To start, players get three action tokens (the orange lightning bolt) each turn, as well as an initiative token that can be spent to move or draw a card. Each player will also automatically get to draw a card on their turn, except the player that starts the game. Knowing when to use your initiative and for what (the Illusionist can use it to cast some spells) is key to getting ahead in Ivion. And while movement doesn’t play a huge part, if a player used the Illusionist well via hit & run tactics and staying out of the Knight’s range, they could easily take over the game.
Once you have your cards and tokens, you can move and attack orthogonally. Players can bank up to 5 of any type of token, good or bad, so sometimes in the early game it’s best to hang back so you don’t just use all your actions to run up and get smacked by the other player. The “bad” tokens are the Control tokens – Slow, Silence, and Disarm (green, blue, and red) and if you have one of them, you cannot use a card that is affected by them. Also, if you’re slowed at all you can’t move or spend your initiative token to move. Some cards are Heroic, and have a large shield and sword banner instead of the three control token icons. These can be played even if you have any of the control tokens.
Each character plays quite differently – the Illusionist will try to overwhelm their opponent with control tokens and by making them discard from the top and bottom of their deck often, while the Knight hits hard and has a relic deck that grants them abilities and items to boost their chances. I like how even though each one plays differently, just facing off against a character would give you most of what you need to know in order to either play as them or effectively counter them the next time you fight. In this box, the Illusionist needs to get their opponent covered in control tokens early and often, as well as forcing them to burn through their deck quickly. In Ivion you don’t reshuffle your discard, you become Exhausted if your draw deck runs out, effectively making you do a last-stand with the cards left in your hand. The Knight needs to find relics quickly and try to keep their Chivalrous status as it heals them each round and makes some of their cards more powerful. They also need to close distance as most of their cards are a range of 1.
There’s a lot to like in the box, but I do have one gripe: some of the cards can be a tad confusing as to when they work and when they go away. Both characters have abilities that can attach to a character in order to do damage or buff you your next turn, but don’t specifically call out when or if they go away. This led to a lot of arguments over when or if something happens, but after seeking some answers online, I found out they don’t go away unless specified or destroyed. Ivion seems to have an active community on Board Game Geek and Discord, so players hoping to find clarity can seek out answers there.

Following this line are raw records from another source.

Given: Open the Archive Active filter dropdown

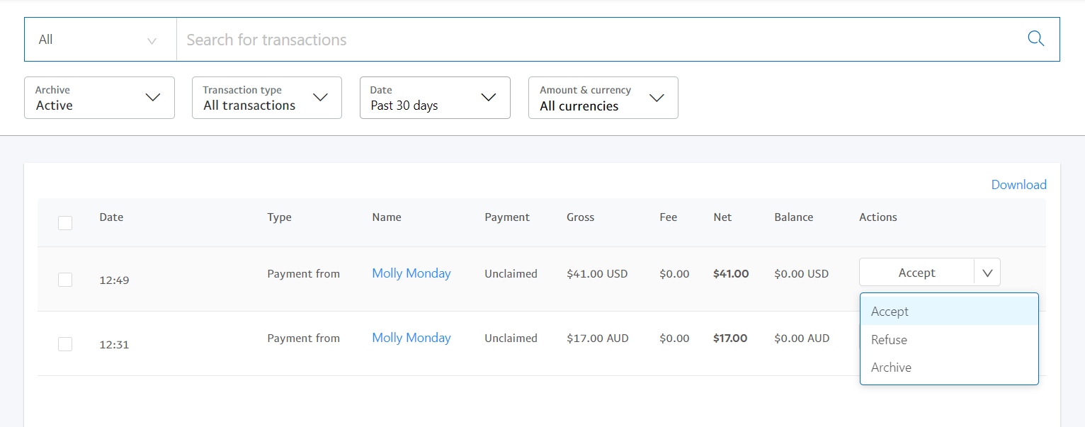Looking at the screenshot, I should tap(99, 98).
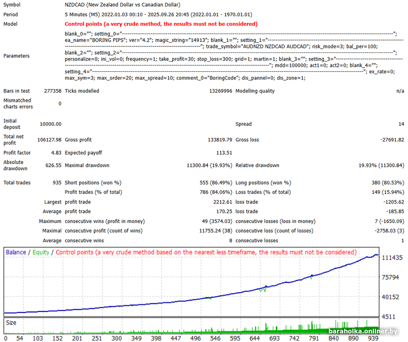Click the 546 marker on trade axis
The width and height of the screenshot is (408, 342).
pyautogui.click(x=216, y=338)
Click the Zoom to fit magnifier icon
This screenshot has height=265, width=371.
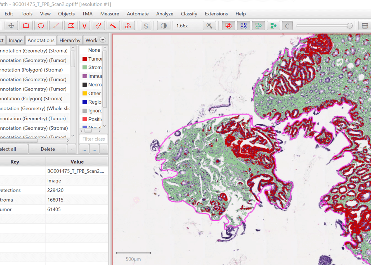[209, 26]
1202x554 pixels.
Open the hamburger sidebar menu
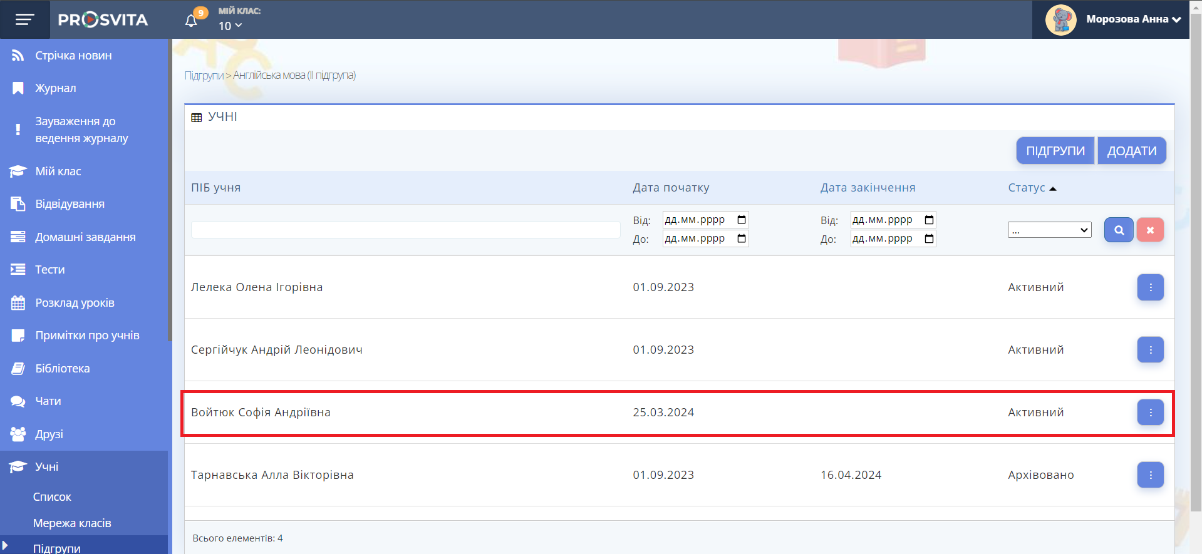(24, 19)
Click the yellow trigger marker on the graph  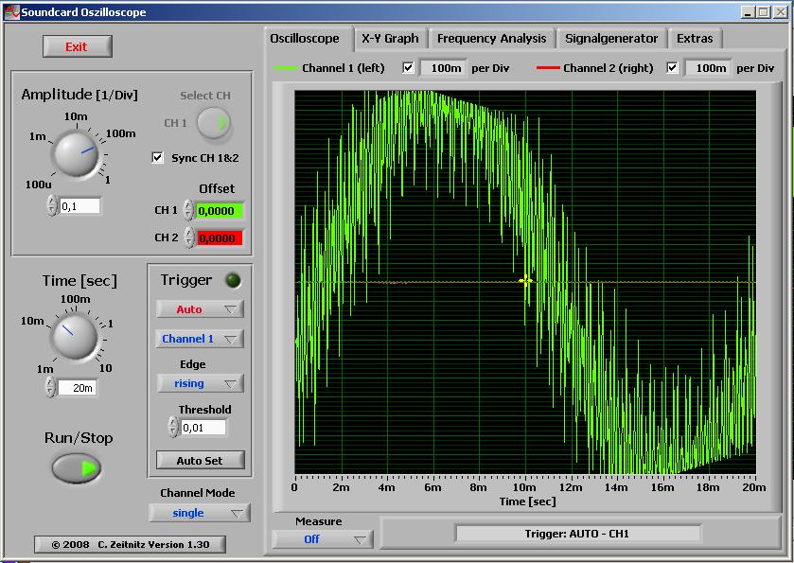pos(524,281)
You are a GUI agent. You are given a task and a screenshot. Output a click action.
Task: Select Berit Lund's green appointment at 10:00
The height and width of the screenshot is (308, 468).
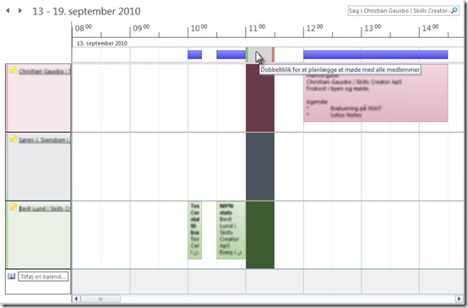coord(195,230)
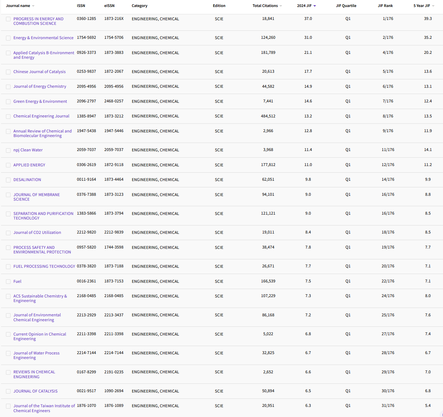The width and height of the screenshot is (443, 417).
Task: View the Chemical Engineering Journal details
Action: [41, 116]
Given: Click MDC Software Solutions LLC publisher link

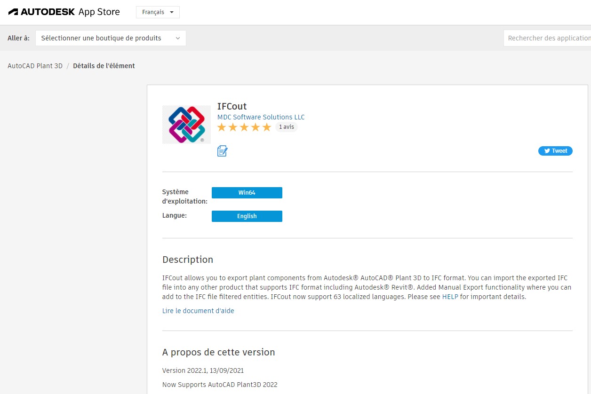Looking at the screenshot, I should [x=261, y=117].
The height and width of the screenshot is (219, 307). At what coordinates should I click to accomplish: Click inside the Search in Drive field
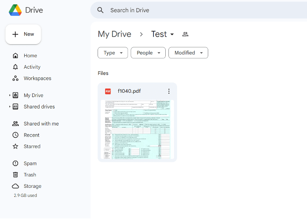(x=197, y=10)
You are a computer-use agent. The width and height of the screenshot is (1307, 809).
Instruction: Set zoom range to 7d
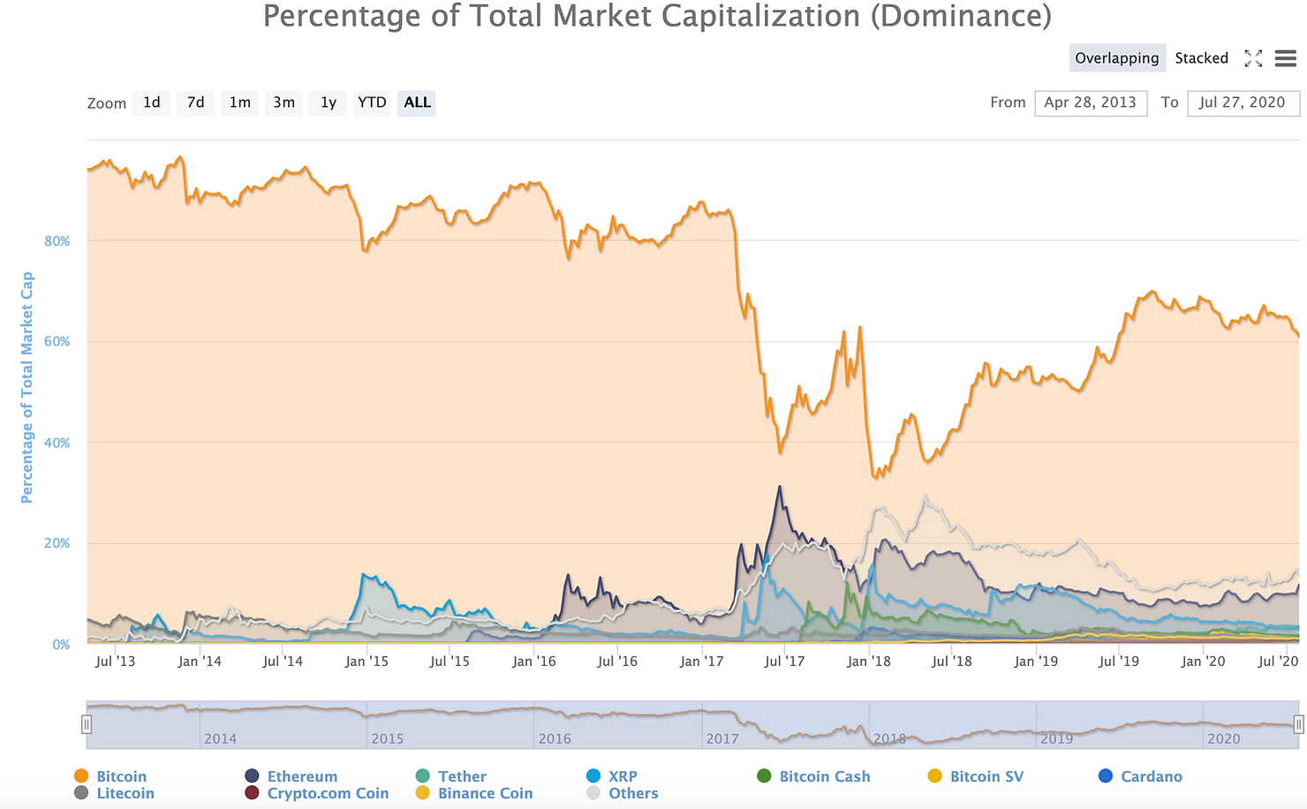point(195,102)
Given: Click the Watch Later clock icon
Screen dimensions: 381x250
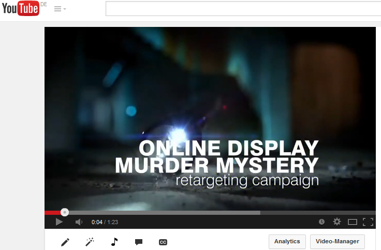Looking at the screenshot, I should [321, 222].
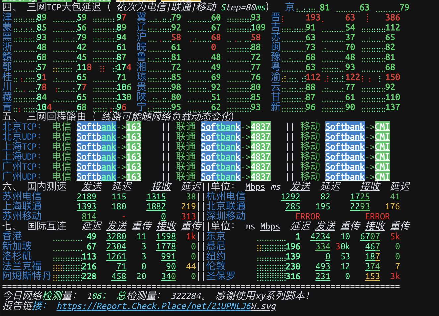Click Tokyo's 4234 send speed value
The width and height of the screenshot is (439, 316).
[x=320, y=236]
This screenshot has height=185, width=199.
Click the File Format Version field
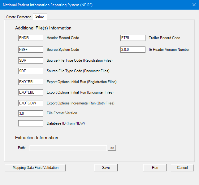pos(31,113)
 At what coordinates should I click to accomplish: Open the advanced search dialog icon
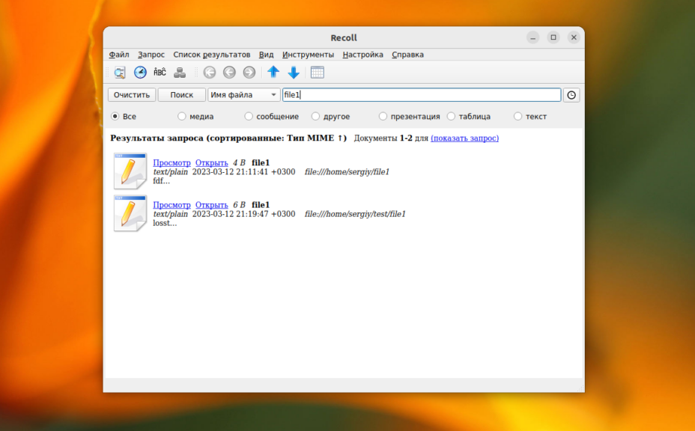click(120, 73)
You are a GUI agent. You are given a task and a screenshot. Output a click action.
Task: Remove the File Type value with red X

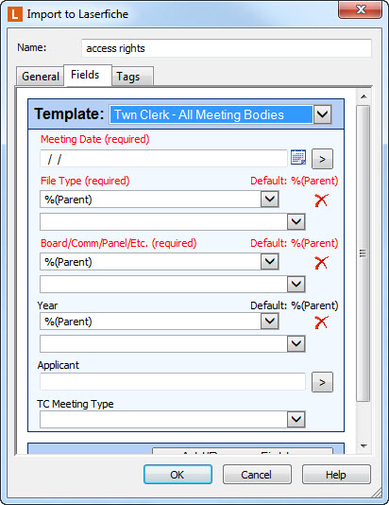(x=321, y=200)
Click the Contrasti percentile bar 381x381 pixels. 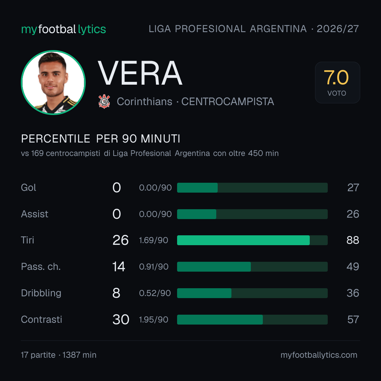pyautogui.click(x=252, y=320)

The Hound & the Hare is a great jump-on point for anyone looking to enter the world of Ivion, and if you get another box you could even expand it to being a 2-4 player experience. It is a little disappointing that some of the deckbuilding options are found in other products, but that is one way to encourage players to add to their collection. The bigger problem for me is the lack of clarity on some of the cards, in an otherwise well-explained rulebook and learn to play guide. Players looking for an asymmetrical hand management game where they can beat up their friends with magic and might should take a look at the world of Ivion.
If you like the idea of battling with cards and minis but want a more streamlined experience, check out The Dragon Prince: Battlecharged.
If you want to skip minis and would rather roll dice, try Dice Throne on for size.
The Bottom Line
A decent 2p hand management game with great components, but suffers slightly due to lack of clarity.